(Saved entries)
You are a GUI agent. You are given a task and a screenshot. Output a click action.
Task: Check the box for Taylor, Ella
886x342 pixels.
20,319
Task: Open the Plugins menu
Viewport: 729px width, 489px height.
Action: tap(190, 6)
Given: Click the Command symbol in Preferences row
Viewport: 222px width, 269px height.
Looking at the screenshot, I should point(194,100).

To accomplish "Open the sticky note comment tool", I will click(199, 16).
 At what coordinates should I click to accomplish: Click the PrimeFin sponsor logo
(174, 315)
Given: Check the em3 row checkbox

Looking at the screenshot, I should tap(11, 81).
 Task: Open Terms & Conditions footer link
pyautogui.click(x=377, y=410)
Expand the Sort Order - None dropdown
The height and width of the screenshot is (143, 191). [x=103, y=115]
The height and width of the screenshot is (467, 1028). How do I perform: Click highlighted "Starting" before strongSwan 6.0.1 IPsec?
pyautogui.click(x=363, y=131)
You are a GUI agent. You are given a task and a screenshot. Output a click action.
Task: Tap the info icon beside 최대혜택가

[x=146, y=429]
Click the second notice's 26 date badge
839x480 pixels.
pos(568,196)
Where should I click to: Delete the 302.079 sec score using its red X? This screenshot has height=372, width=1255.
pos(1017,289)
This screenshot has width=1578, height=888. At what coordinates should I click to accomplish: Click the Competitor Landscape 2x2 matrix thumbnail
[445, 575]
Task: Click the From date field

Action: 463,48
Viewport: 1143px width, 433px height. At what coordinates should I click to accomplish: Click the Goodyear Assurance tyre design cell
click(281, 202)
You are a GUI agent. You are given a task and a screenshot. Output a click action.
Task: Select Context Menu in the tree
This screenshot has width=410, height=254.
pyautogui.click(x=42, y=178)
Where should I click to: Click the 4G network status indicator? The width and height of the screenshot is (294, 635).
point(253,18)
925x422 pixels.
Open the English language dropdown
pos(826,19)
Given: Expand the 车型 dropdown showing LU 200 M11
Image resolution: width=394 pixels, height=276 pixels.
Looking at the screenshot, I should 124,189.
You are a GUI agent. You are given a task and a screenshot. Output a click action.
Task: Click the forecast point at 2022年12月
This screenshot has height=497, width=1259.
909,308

• **ASSIGNMENT**
Quote only the lines from the one containing "Given: Expand the" through the final line of the records, with both ends included.

• **RESULT BELOW**
Given: Expand the 车型 dropdown showing LU 200 M11
Image resolution: width=394 pixels, height=276 pixels.
Looking at the screenshot, I should 124,189.
You are a GUI agent. You are given a task and a screenshot. Output a click action.
Task: Click the forecast point at 2022年12月
This screenshot has height=497, width=1259.
909,308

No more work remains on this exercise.